Assigned task - In the entries that follow, the first line to write out is the one containing "At what coordinates should I click to accomplish: Click the line", and the last is the one containing "Open the Favorites". Reproduce that stretch exactly, with nothing before or after it.

Dataset items -
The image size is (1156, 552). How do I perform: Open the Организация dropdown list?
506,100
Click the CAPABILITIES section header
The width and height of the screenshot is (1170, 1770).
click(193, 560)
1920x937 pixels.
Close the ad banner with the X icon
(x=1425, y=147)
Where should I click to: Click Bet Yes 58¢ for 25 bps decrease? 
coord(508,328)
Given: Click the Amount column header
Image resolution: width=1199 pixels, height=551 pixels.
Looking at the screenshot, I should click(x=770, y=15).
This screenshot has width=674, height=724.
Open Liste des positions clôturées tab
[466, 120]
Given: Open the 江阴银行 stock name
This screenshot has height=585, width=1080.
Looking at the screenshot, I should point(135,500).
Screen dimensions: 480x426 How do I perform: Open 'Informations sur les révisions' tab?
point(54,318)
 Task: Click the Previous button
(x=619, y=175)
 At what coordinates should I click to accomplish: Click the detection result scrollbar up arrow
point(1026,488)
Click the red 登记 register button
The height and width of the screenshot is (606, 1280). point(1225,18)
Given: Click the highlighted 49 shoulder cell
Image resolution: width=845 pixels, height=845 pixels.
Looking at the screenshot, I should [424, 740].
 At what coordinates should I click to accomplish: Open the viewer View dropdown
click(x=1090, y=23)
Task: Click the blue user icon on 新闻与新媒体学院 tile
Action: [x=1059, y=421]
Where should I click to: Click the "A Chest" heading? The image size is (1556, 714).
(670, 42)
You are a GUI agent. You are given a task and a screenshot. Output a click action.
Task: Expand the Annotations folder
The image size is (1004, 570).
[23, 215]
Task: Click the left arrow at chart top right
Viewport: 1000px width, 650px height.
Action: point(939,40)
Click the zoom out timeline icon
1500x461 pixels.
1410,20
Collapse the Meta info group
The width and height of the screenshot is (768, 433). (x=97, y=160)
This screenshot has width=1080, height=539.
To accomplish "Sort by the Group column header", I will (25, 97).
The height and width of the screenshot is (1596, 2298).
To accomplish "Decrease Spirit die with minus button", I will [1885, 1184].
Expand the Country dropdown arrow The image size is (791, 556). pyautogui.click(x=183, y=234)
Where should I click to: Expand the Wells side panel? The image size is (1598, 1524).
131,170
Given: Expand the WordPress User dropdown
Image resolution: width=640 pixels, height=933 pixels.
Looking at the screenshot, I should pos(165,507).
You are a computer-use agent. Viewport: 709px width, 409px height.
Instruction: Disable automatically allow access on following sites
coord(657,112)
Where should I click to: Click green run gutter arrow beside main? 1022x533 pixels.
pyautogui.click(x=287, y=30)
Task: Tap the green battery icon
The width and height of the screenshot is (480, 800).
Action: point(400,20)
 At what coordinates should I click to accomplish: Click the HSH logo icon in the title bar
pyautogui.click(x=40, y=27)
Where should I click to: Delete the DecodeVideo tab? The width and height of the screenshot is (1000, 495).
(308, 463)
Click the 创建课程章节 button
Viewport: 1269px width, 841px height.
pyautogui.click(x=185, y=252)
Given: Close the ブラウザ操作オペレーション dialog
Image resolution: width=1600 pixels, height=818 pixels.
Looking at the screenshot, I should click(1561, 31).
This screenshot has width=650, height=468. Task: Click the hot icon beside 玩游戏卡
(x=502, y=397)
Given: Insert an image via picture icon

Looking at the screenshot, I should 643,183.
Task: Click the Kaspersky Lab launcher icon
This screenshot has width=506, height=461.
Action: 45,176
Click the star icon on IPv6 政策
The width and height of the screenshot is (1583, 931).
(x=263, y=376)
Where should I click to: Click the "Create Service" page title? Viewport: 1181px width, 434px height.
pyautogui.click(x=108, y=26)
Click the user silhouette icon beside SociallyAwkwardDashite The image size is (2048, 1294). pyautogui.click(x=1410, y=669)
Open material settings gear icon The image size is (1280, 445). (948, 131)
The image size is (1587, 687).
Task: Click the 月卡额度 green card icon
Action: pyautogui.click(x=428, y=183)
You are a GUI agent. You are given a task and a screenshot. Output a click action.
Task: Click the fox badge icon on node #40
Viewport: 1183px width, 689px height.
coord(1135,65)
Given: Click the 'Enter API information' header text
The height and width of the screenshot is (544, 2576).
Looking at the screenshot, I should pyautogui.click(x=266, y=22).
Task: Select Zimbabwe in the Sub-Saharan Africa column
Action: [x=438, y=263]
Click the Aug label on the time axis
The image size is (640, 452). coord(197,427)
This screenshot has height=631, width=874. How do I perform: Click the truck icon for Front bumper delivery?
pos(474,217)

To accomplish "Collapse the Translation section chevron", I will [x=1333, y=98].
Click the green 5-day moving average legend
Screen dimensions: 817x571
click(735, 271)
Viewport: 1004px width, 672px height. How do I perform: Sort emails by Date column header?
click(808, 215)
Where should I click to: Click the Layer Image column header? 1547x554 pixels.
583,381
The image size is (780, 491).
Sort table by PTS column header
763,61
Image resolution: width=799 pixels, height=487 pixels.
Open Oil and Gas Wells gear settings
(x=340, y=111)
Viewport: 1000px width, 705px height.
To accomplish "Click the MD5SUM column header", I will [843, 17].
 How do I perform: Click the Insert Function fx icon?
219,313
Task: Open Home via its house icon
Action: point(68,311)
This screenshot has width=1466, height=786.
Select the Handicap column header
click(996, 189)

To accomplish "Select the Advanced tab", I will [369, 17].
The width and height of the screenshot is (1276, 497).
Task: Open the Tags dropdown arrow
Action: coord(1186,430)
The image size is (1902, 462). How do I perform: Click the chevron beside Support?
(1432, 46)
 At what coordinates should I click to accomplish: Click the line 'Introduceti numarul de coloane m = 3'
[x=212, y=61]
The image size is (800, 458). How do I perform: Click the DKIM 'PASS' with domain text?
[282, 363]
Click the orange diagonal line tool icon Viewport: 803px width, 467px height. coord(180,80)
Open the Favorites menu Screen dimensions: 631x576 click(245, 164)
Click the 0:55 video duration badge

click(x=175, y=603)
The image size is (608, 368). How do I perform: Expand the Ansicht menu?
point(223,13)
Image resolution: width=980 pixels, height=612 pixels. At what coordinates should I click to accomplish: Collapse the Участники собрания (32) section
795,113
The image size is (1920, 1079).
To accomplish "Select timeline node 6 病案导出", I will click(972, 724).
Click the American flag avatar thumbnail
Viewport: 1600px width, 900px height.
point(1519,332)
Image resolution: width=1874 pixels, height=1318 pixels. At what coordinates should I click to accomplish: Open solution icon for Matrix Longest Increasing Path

Reply -
 At what coordinates should I click to accomplish: Click the line 'Introduceti numarul de coloane m = 3'
[x=212, y=61]
The image size is (800, 458). How do I perform: Click the DKIM 'PASS' with domain text?
[282, 363]
Click the orange diagonal line tool icon Viewport: 803px width, 467px height. coord(180,80)
Open the Favorites menu Screen dimensions: 631x576 click(245, 164)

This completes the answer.